By Bryan Menegus, Staff Writer
This just in: Against Me are no longer relevant to punk rock.
The quartet, who once enjoyed legendary status as one of the modern day saviors of the genre, have seen a steady drop in quality since 2005’s “Searching For a Former Clarity.” But even with disappointment becoming the status quo, their most recent studio release, “White Crosses,” comes as a heady blow to fans. There simply isn’t a single good track on here. Their sound has clearly drifted towards polish, pop melodies and cohesion. Unsurprising, considering that, like 2007’s “New Wave,” it features the production of Butch Vig, whose credits include Green Day’s most recent travesty, “21st Century Breakdown.” Whether “White Crosses” is judged against their back catalogue, or the bands they’ve come to sound like, the resulting half hour is a bland, heartless affair which shares no common threads with the things that made Against Me worthwhile.
From the first thirty seconds of the opening title track, it’s clear this record has no merits, though thankfully the opening line “wake up in the morning” is not followed by “feeling like P. Diddy.” The chorus, “white crosses on the church law/I want to smash them all,” sees Gabel to his usual anti-religious invective, but sucked dry of all the poetry that made songs like “Walking is Still Honest” the sing-a-long scripture that struck between your ribs and twisted the knife. “White Crosses” plods along without an acoustic guitar in earshot, and enough excess reverb to make a new Angels and Airwaves album.

__Data lines__:
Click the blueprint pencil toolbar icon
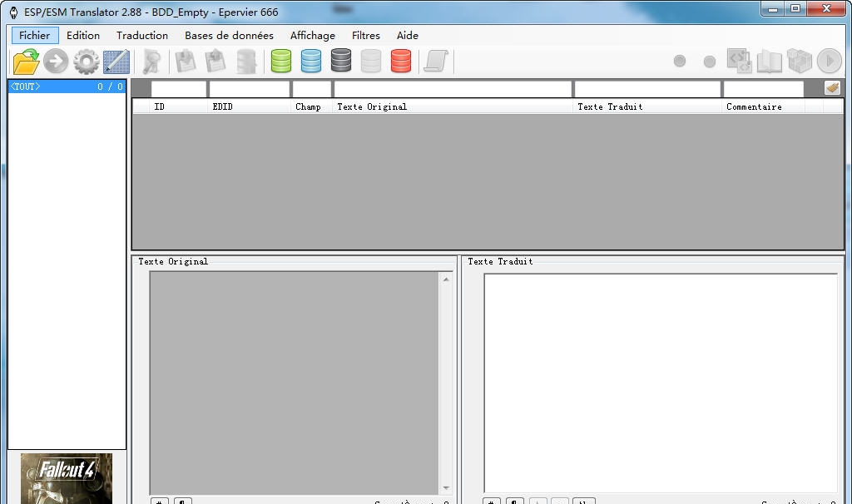The image size is (852, 504). (x=116, y=62)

__Exercise prompt__: Please continue the review of Against Me's album "White Crosses," picking up right after its last sentence.

__Result of the exercise__:
And it’s not just the dim-wittedly blunt, pseudo-revolutionary lyrics; Gabel’s voice lacks the ambition that made his sloppy-throated screams believable. The artificial aire of “Suffocation” and the jaunty radio rock of “Bamboo Bones” get caught in a dead heat race to the bottom, only to be beat out by the true killer: “I Was a Teenage Anarchist.” Gabel sings wearily “I was a teenage anarchist/but the politics were too easy,” which would seem like a striking move of honest maturity if it didn’t also rebuke what most of their songs stand for. It’s generally a bad move to sing “don’t you remember when you were young/and you wanted to set the world on fire” when most of your fans are the former, and still desire the latter. Not only are they making terrible music, but Gabel seems to be openly expressing disdain for the material which made him famous.
“White Crosses” is a ten-track case study of a band losing touch, and unless the album leak is an elaborate joke, the world, the fans and Against Me would be better off without it.

Members of the band Against Me in the recording studio. ( againstme.net)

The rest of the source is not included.